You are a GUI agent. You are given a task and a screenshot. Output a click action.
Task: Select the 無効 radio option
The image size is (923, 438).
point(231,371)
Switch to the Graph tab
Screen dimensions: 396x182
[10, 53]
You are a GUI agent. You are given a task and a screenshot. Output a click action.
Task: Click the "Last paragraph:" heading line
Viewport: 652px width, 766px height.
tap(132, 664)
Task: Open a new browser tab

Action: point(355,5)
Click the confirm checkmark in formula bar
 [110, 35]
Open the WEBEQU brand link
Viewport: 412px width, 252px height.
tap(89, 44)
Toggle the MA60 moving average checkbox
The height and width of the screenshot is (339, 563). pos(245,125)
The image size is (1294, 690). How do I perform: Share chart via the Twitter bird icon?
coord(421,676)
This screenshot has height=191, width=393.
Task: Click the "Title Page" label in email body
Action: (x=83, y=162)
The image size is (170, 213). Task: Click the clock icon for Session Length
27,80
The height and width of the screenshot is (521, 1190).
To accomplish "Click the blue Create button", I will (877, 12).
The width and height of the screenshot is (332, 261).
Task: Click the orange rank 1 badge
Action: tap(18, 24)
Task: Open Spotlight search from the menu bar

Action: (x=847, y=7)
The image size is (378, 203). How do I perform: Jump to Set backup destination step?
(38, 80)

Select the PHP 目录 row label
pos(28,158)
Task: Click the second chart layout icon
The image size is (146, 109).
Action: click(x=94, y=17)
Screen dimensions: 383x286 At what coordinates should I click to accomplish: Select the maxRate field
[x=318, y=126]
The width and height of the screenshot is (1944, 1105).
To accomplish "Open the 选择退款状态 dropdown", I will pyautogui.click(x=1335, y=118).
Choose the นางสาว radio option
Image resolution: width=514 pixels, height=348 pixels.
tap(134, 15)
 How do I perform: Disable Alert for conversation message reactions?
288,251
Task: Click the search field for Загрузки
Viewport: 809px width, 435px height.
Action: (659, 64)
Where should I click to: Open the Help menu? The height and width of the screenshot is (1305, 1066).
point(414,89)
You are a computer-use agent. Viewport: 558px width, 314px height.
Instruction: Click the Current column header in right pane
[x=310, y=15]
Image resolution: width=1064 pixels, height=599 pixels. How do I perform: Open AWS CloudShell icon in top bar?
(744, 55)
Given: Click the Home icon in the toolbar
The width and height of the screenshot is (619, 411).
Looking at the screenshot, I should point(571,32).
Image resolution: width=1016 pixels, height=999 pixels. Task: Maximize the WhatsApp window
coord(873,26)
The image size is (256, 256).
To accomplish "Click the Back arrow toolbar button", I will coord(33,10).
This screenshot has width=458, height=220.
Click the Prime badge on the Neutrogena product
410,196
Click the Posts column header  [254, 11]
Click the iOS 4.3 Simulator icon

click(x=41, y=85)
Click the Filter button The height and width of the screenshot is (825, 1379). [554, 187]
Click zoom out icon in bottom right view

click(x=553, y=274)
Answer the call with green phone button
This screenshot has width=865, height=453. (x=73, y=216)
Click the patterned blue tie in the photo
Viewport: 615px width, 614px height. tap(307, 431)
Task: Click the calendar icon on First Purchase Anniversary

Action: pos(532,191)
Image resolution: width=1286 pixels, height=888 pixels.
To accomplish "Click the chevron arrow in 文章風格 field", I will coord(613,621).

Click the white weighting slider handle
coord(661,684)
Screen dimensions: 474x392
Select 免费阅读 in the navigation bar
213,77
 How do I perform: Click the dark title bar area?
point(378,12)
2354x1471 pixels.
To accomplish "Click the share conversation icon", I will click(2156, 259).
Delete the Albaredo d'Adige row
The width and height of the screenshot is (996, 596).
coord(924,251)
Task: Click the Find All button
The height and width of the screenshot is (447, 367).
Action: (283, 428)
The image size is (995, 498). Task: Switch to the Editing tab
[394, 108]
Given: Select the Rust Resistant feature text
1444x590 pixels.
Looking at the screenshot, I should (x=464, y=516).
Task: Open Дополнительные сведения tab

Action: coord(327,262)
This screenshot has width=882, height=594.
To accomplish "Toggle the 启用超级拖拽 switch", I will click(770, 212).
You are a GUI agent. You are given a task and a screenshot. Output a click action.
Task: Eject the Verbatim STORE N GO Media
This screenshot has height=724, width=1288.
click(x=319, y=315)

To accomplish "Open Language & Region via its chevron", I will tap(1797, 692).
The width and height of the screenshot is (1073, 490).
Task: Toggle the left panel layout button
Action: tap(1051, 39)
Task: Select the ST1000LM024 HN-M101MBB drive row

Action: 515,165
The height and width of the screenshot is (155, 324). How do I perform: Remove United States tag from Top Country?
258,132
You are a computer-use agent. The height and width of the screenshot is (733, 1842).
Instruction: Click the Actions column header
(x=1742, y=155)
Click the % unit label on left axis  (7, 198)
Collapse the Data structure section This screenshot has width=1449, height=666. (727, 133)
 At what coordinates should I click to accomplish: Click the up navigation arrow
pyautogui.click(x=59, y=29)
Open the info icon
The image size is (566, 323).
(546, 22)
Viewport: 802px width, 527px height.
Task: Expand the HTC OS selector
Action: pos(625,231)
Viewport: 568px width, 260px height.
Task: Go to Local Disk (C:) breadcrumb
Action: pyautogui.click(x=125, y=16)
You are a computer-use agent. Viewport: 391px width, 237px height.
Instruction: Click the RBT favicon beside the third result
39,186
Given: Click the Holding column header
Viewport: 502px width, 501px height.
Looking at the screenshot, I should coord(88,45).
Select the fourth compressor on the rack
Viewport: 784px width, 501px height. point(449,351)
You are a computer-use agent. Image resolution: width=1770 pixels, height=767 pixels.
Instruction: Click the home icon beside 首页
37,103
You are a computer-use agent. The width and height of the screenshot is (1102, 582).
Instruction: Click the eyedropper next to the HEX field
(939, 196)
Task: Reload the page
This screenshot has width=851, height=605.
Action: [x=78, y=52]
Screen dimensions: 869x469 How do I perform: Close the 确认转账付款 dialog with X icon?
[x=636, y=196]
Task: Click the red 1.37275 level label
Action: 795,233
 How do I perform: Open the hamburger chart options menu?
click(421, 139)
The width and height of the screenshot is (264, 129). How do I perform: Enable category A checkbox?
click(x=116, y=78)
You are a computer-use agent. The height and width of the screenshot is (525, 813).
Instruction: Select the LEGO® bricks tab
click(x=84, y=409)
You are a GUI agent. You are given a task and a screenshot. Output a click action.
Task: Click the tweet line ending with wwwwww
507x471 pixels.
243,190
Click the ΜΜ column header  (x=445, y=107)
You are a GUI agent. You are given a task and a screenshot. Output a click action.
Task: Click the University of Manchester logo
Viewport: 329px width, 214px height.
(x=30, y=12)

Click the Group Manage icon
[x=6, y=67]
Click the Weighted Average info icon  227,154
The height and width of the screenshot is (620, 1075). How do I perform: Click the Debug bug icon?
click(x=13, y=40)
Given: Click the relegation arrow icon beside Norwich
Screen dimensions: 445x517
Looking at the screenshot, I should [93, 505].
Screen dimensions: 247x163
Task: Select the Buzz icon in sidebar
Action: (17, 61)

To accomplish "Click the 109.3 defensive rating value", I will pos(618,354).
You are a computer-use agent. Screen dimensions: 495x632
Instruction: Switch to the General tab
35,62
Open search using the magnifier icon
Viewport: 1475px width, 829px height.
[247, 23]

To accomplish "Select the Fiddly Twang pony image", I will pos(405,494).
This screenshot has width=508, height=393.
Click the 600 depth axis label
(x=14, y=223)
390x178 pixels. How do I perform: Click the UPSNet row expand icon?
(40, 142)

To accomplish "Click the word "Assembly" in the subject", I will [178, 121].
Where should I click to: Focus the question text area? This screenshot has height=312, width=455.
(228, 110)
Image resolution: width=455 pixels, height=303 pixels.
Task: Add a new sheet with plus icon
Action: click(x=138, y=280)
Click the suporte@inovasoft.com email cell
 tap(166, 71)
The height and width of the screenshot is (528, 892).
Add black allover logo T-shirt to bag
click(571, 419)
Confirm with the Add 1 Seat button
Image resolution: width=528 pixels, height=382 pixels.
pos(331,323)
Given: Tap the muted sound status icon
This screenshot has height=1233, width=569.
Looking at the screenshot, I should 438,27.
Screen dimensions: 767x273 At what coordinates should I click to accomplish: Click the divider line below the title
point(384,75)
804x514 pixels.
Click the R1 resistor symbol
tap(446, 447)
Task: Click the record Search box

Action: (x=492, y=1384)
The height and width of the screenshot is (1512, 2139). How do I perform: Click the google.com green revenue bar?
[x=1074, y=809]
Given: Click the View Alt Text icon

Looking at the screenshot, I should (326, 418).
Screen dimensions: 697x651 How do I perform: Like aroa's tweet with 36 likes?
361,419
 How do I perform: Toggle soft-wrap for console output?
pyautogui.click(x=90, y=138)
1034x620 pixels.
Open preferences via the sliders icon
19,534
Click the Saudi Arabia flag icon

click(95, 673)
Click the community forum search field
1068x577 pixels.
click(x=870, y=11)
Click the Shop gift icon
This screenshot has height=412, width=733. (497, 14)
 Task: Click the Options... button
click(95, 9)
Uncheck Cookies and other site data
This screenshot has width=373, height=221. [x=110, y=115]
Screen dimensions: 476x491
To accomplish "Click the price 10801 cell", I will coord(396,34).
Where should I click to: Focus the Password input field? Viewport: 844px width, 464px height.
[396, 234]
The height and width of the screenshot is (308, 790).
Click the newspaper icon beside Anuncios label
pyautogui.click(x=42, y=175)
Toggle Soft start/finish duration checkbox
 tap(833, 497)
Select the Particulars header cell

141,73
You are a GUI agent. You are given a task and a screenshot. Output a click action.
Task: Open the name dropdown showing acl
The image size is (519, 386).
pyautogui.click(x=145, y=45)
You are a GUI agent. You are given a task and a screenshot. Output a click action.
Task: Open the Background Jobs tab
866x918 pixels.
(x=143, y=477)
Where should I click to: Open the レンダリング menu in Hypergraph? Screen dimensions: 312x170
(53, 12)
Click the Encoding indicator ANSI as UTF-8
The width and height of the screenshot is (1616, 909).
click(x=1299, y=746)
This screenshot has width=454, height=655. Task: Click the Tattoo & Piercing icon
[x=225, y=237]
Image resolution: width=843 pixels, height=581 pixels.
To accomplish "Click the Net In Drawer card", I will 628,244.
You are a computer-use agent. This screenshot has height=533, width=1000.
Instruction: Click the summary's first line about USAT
==*==
## Dettagli del compito
Riscrivi le righe a partire da quella con "Task: Reload the page" e proseguendo fino a quella con "will [178, 121].", sostituendo "magnifier" con "magnifying glass" senza cambiare nient'altro.

## Risposta all'esercizio
Task: Reload the page
This screenshot has width=851, height=605.
Action: [x=78, y=52]
Screen dimensions: 869x469 How do I perform: Close the 确认转账付款 dialog with X icon?
[x=636, y=196]
Task: Click the red 1.37275 level label
Action: 795,233
 How do I perform: Open the hamburger chart options menu?
click(421, 139)
The width and height of the screenshot is (264, 129). How do I perform: Enable category A checkbox?
click(x=116, y=78)
You are a computer-use agent. The height and width of the screenshot is (525, 813).
Instruction: Select the LEGO® bricks tab
click(x=84, y=409)
You are a GUI agent. You are given a task and a screenshot. Output a click action.
Task: Click the tweet line ending with wwwwww
507x471 pixels.
243,190
Click the ΜΜ column header  (x=445, y=107)
You are a GUI agent. You are given a task and a screenshot. Output a click action.
Task: Click the University of Manchester logo
Viewport: 329px width, 214px height.
(x=30, y=12)

Click the Group Manage icon
[x=6, y=67]
Click the Weighted Average info icon  227,154
The height and width of the screenshot is (620, 1075). How do I perform: Click the Debug bug icon?
click(x=13, y=40)
Given: Click the relegation arrow icon beside Norwich
Screen dimensions: 445x517
Looking at the screenshot, I should [93, 505].
Screen dimensions: 247x163
Task: Select the Buzz icon in sidebar
Action: (17, 61)

To accomplish "Click the 109.3 defensive rating value", I will pos(618,354).
You are a computer-use agent. Screen dimensions: 495x632
Instruction: Switch to the General tab
35,62
Open search using the magnifying glass icon
Viewport: 1475px width, 829px height.
[247, 23]

To accomplish "Select the Fiddly Twang pony image", I will pos(405,494).
This screenshot has width=508, height=393.
Click the 600 depth axis label
(x=14, y=223)
390x178 pixels. How do I perform: Click the UPSNet row expand icon?
(40, 142)

To accomplish "Click the word "Assembly" in the subject", I will [178, 121].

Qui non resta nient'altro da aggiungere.